+++ DATA
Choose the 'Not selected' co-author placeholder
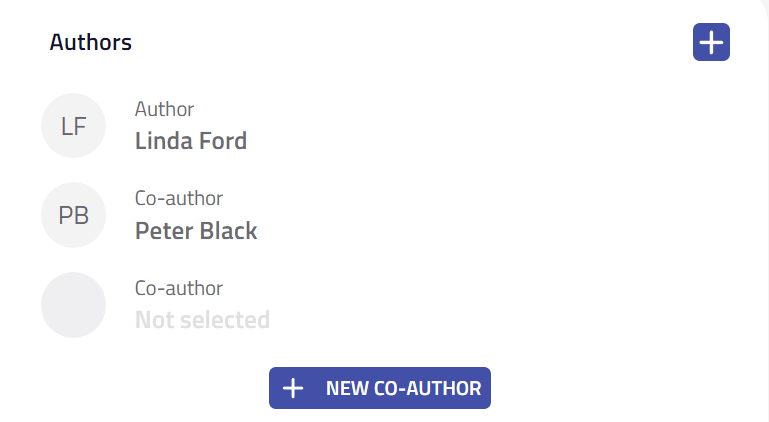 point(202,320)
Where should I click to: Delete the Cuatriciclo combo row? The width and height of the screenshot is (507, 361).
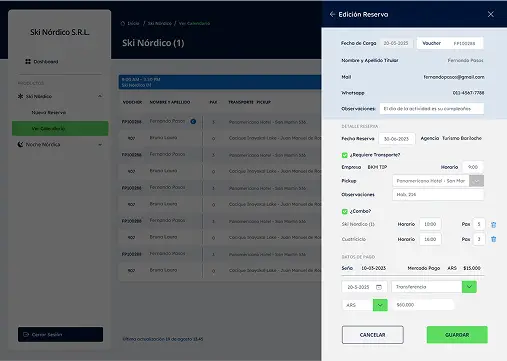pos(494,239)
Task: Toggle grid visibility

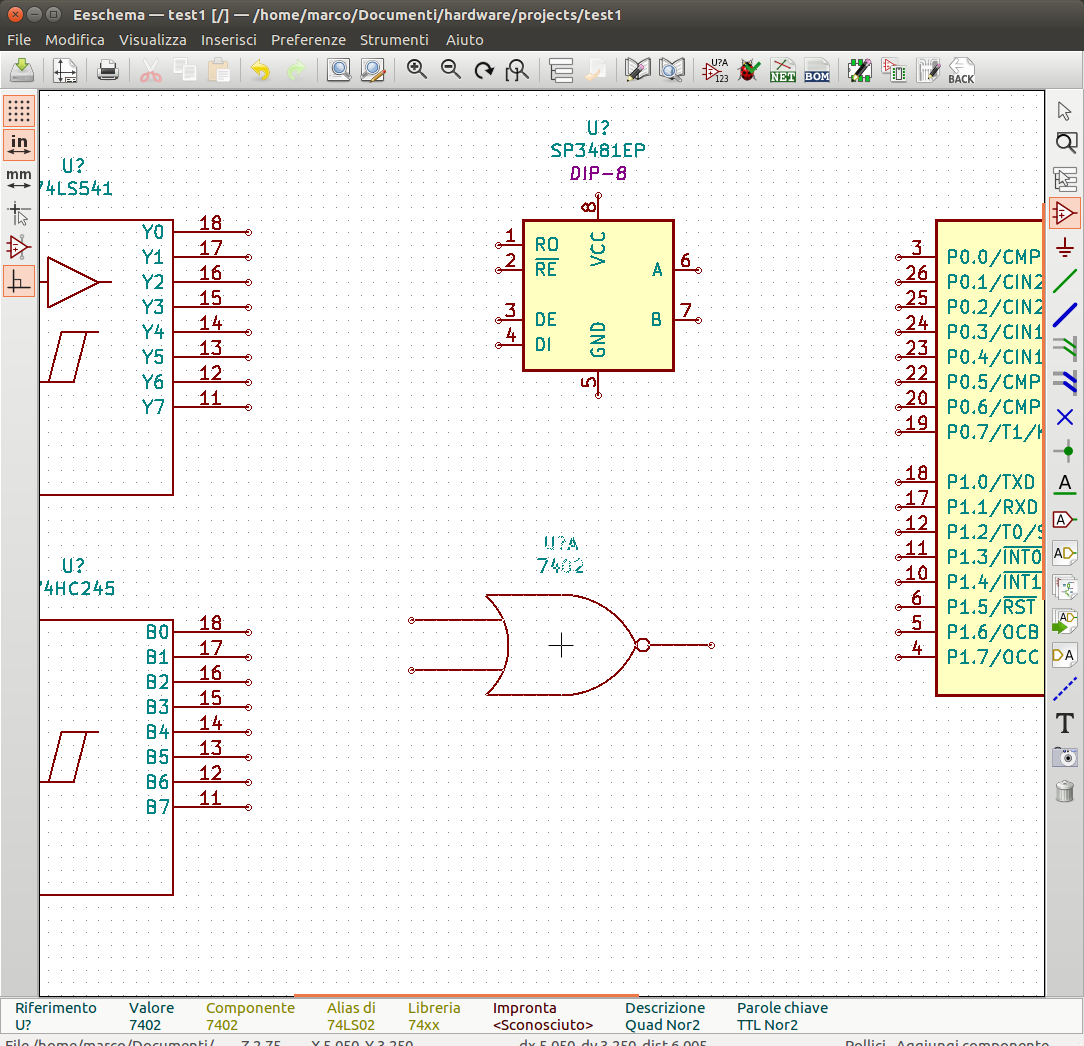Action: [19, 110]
++++++
◆ EXERCISE AIM:
From the first line to the last, repeat the records above exactly, leaving out the pictures.

◆ WRITTEN ANSWER:
Choose the 'Not selected' co-author placeholder
 point(202,320)
Where should I click to: Delete the Cuatriciclo combo row? The width and height of the screenshot is (507, 361).
pos(494,239)
Task: Toggle grid visibility

Action: [19, 110]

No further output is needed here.